__QUESTIONS TO ANSWER__.
1. In the passage about P. vivax infection, what technology does the study plan to use to functionally characterize the selected parasite genes?
2. Write the next part of the P. vivax passage, starting right after its last sentence.

__GIVEN TEXT__.
___
Among the different clinical manifestations caused by P. vivax, anaemia and splenomegaly are highly prevalent. Noticeably, the bone marrow and the spleen have recently emerged as cryptic niches of natural infections and where a large parasite biomass is hidden. Our group previously demonstrated the presence of P. vivax parasites in the bone marrow of patients during acute attacks (1). Of interest, infection induced bone marrow dyserythropoiesis and altered RNA profiles related to erythropoiesis (2). Moreover, we also demonstrated that P. vivax encodes spleen-dependent genes associated with cytoadhesion and clinical protection (3). The aim of this study is to functionally characterize selected genes from the parasite upregulated in the bone marrow and from spleen-dependent genes through the implementation of the CRISPR-Cas9 technology.
___
__RECORDS SHOWN__.

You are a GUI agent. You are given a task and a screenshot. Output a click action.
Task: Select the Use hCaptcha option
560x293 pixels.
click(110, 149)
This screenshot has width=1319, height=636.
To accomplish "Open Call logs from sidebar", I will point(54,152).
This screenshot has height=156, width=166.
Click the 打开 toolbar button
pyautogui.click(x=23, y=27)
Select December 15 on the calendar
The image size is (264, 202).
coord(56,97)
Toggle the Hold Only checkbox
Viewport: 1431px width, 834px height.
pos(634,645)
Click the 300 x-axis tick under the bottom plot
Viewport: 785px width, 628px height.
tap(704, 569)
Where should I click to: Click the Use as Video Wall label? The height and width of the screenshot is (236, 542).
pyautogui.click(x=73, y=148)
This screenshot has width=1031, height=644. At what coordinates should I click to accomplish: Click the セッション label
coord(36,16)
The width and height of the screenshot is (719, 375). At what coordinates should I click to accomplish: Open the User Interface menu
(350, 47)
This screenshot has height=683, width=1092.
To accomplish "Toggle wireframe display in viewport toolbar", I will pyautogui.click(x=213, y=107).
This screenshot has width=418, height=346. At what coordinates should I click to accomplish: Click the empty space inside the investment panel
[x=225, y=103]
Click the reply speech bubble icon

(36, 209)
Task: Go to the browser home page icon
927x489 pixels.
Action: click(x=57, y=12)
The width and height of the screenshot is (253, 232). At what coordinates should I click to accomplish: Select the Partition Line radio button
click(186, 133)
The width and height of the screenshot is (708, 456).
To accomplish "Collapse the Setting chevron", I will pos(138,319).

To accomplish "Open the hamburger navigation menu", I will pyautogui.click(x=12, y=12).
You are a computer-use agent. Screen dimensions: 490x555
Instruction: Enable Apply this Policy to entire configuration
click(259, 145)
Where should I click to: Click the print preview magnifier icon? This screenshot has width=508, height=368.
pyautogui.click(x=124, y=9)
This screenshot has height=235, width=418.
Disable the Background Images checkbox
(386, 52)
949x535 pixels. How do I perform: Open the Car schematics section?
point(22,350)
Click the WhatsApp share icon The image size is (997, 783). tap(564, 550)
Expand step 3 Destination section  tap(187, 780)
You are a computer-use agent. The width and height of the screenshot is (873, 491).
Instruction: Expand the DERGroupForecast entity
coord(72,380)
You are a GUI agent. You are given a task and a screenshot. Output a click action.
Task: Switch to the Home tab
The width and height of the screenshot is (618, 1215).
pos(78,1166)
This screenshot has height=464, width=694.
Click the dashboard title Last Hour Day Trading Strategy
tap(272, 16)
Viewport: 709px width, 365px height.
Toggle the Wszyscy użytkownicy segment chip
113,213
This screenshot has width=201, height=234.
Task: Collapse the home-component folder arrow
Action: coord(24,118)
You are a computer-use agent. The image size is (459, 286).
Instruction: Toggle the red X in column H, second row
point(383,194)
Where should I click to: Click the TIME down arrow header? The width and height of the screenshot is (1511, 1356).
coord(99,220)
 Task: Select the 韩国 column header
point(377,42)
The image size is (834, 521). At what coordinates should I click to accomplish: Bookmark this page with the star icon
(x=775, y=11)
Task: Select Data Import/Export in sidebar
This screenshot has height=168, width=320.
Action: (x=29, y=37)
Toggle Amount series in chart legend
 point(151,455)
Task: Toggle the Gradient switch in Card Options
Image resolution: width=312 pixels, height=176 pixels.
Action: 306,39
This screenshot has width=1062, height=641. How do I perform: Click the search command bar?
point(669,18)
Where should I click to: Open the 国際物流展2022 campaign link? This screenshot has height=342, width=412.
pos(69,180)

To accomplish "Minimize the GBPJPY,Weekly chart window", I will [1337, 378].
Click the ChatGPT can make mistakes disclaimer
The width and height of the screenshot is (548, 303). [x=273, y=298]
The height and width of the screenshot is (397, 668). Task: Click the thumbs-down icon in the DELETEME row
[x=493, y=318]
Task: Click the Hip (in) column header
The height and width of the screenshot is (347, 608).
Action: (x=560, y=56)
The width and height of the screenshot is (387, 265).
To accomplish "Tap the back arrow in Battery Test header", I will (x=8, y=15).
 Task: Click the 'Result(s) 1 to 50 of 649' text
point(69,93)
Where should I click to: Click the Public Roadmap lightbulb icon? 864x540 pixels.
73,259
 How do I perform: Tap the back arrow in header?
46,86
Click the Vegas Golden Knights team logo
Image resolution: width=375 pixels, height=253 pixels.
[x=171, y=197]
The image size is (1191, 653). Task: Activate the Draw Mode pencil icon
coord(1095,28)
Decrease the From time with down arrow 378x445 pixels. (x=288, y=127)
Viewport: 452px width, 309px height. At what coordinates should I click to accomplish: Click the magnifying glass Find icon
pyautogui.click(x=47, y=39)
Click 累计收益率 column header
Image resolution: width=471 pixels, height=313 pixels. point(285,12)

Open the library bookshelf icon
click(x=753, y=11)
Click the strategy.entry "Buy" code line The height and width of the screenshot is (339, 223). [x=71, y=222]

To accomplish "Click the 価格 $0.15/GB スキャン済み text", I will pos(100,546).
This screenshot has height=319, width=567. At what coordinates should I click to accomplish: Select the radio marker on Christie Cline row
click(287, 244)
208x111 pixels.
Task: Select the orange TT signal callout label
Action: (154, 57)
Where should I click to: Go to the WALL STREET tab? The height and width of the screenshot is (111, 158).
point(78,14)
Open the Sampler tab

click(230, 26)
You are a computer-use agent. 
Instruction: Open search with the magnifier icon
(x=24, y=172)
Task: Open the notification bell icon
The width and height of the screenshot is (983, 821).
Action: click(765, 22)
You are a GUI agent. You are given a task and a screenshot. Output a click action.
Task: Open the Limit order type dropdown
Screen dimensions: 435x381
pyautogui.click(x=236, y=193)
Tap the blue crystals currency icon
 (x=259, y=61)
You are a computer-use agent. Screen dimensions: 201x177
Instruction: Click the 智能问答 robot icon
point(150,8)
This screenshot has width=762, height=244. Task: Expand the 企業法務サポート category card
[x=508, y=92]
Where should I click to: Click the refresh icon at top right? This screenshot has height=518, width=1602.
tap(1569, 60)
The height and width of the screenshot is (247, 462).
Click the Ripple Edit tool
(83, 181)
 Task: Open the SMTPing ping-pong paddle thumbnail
___
__TASK-BY-TASK OUTPUTS__.
1. The CRISPR-Cas9 technology.

2.
Initially, we performed global transcriptional analysis of bone marrow (BM) samples of patients from Manaus (Brazil) infected with P. vivax. Computational approaches revealed a list of genes preferentially expressed in BM as compared with peripheral blood. We also used a computational approach to select a list of spleen-dependent genes. Due to the lack of a robust in vitro culture system for P. vivax, we have generated a plasmid-construct to express those genes in P. falciparum using the CRISPR-Cas9 system. Transgenic lines are being generated and confirmed through genomic integration, transcript identification and protein expression by western blot analysis. Moreover, confocal immunofluorescence microscopy is being used to determine vivax protein localization. Last, functional binding assays will be performed to unveil the function of the selected genes using spleen fibroblasts and stromal bone marrow cells.
The functional characterization of P. vivax bone marrow and spleen ligands will enable us to gain better understanding about the physiopathology of the parasite and the parasite’s tropism towards these reticulocyte-rich tissues.